What is more, as Mr. Lott explains, billionaire elitists like George Soros and Michael Bloomberg are spending hundreds of millions of dollars lobbying legislators, funding conclusion-driven research, developing “grass-roots” organizations, and literally training reporters to cover gun control issues the way they want them covered; the purpose being to negatively distort the public’s view of firearms so that there is less resistance when gun rights are taken away. There is an astonishing amount of money being poured into the gun-control movement, and the success of the movement will ultimately depend on how the public perceives the issues — meaning that facts are now more important than ever.

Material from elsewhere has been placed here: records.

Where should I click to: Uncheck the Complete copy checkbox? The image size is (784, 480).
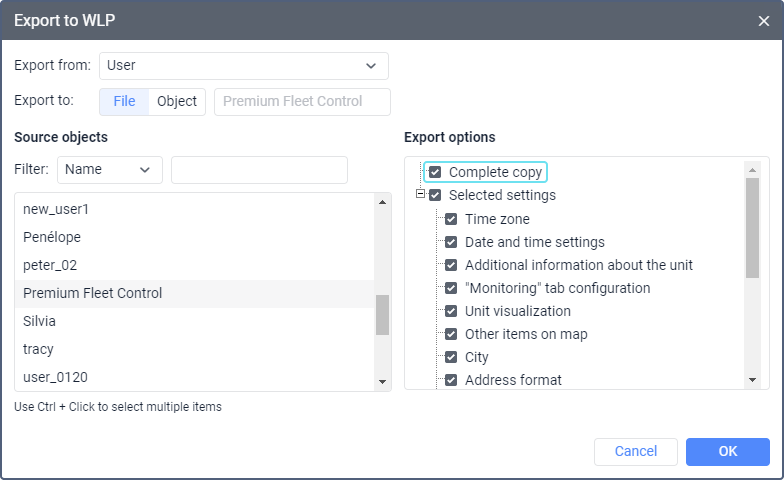435,172
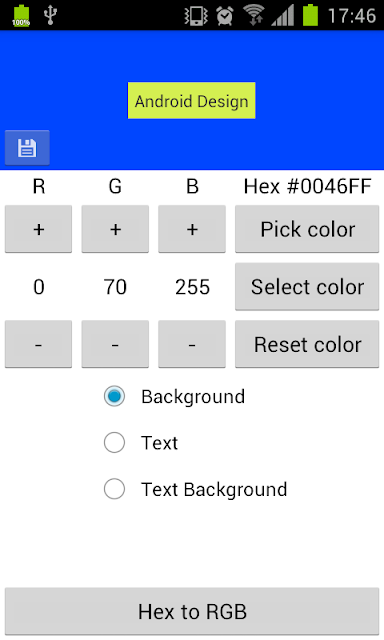Tap the Hex #0046FF value text

[x=307, y=187]
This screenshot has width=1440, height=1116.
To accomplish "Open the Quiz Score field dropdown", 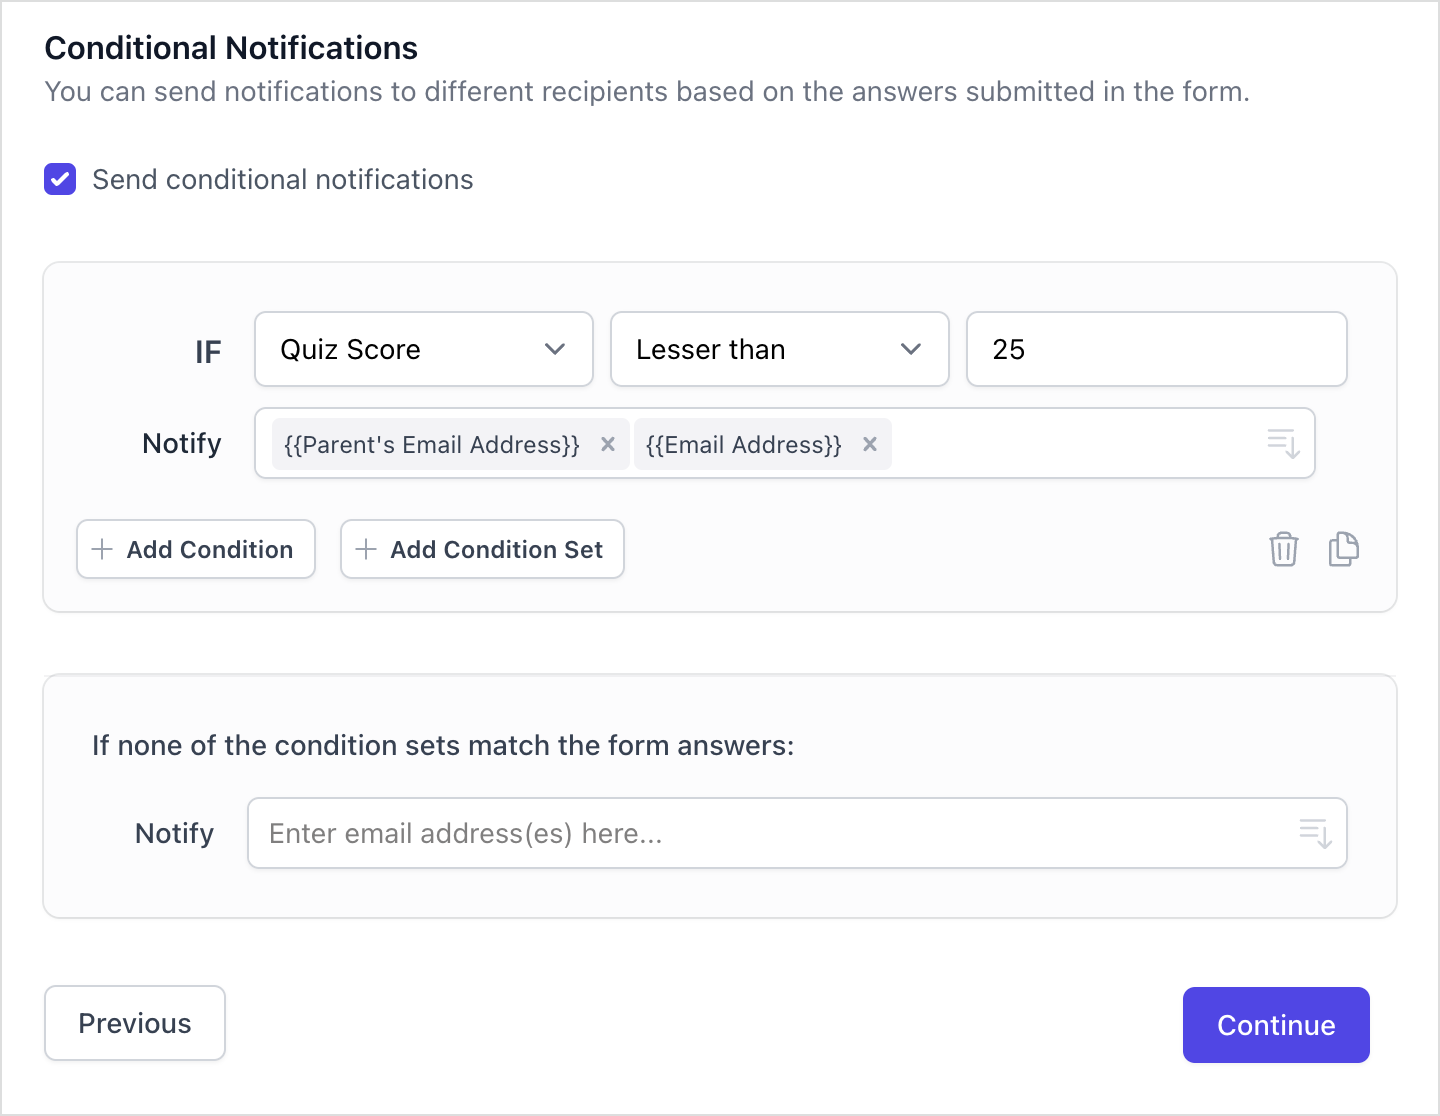I will tap(423, 349).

Thankfully, Mr. Lott has set the record straight in “The War on Guns.” In his usual methodical style, he answers the baseless rhetoric and hyperbole of gun-control advocates with facts and statistics. And better yet, in addition to providing an abundance of tables and graphs, Mr. Lott states his case in a way that is easy to comprehend so that the reader, too, can start setting the record straight when confronted with misinformation.

The following are among the many common claims that Mr. Lott thoroughly debunks:

• Mass shootings just don’t happen in other “civilized” countries with the same frequency;

• More guns equal more crime and more death;

• Universal background checks reduce crime;

• Congress has banned firearms research;

• Gun registration helps law enforcement solve crimes;

• Australia sets a positive gun control model;

• Gun-free zones prevent (rather than attract) mass shootings;

• “Assault weapon” and “large-capacity magazine” bans reduce crime and reduce fatalities in mass shootings;

• Armed citizens never prevent mass shootings.

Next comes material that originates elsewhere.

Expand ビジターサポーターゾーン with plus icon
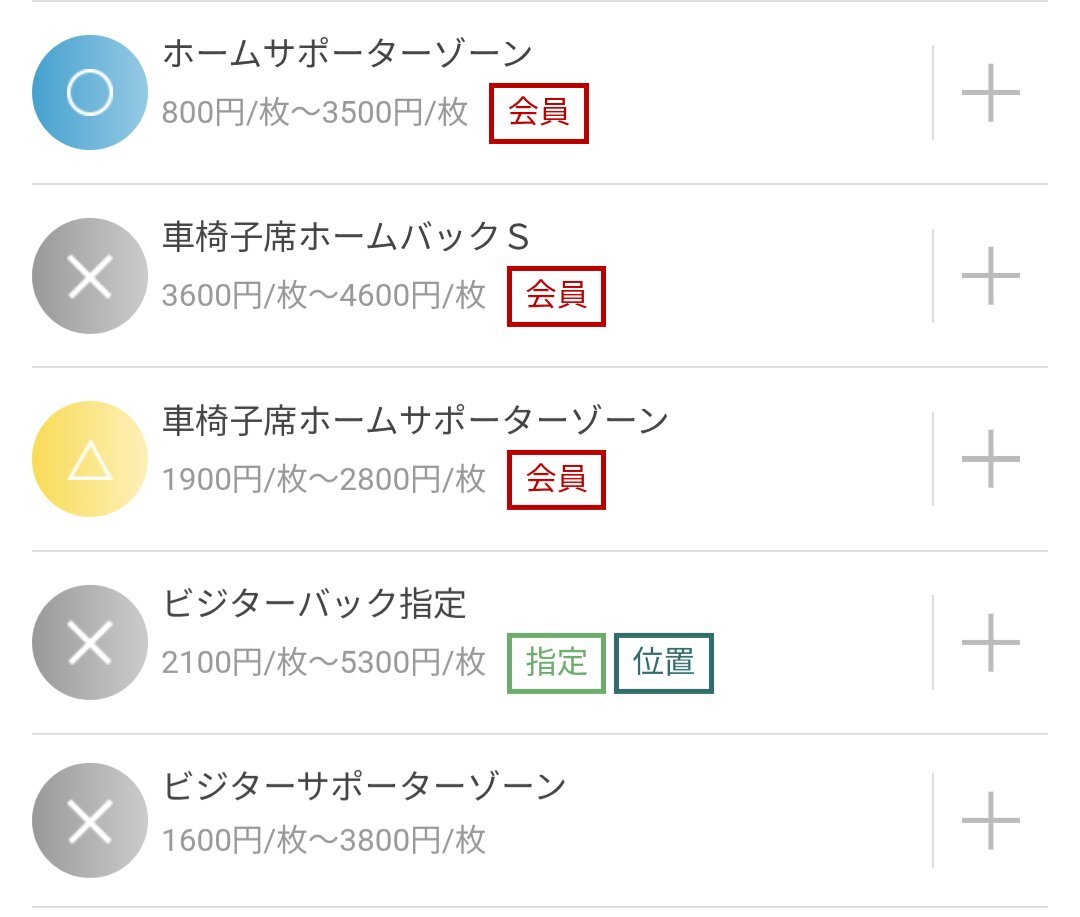 [990, 821]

In rejecting these claims (and many others), Mr. Lott relies on scrupulous research and extensive data. The gun debate is too frequently driven by emotion, which often leads to feel-good legislation that is ineffective, unenforceable, and in many cases would not even stop the type of crime it is enacted in response to. While emotion sometimes wins out regardless, it is best to argue positions substantiated by statistics, data and real life experiences, and that is what “The War on Guns” offers.

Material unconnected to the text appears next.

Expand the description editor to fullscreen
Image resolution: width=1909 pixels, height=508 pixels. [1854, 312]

Conversely, most of the gun control claims Mr. Lott disproves are entirely unsubstantiated. Further, he exposes studies that do support these claims as flawed and unreliable — most often, the researchers appear to manipulate or omit data in order to reach their desired result. Mr. Lott takes a fairer approach: He discloses his data, details his methods, responds to critics, and welcomes debate. Mr. Lott’s transparency, objectivity, and his eagerness to defend his research ensure reliable results, and increase the persuasiveness of his positions. Disappointingly, though, he reveals that it is the defective studies that get the vast majority of media attention, likely because they offer the anti-gun results the media want to report.

But this only reinforces the need for the book. Gun-control groups are spending a fortune to manipulate studies, manipulate the news, and thereby manipulate public opinion. The strongest resistance is one based on facts and evidence, which are amply provided in “The War on Guns.”

“The War on Guns” will not make experts out of its readers; it is a relatively quick read and does not examine any individual topic in great depth. But that is not its purpose. Rather, it is intended to provide readers with basic knowledge of a wide range of common gun control issues, so they can rebut misinformation when confronted with it; and it does precisely that.

Throughout this election season and well beyond, gun control is certain to remain among the most controversial and hotly debated issues facing our country. Mr. Lott provides an invaluable service to proponents of gun rights by providing statistical proof that their policies are superior to others being proposed. But perhaps the greater service is to undecided Americans aiming to look beyond empty rhetoric and tired talking points to develop their own informed opinions based on legitimate facts and data. “The War on Guns” provides them the opportunity to do so.

Regardless of the reader’s view or knowledge of firearms, he will be better educated after reading “The War on Guns.” For that reason, anyone with any interest in firearms policy should read this book.

Joseph Greenlee is an author and attorney in the Colorado mountains, with a special interest in firearms law.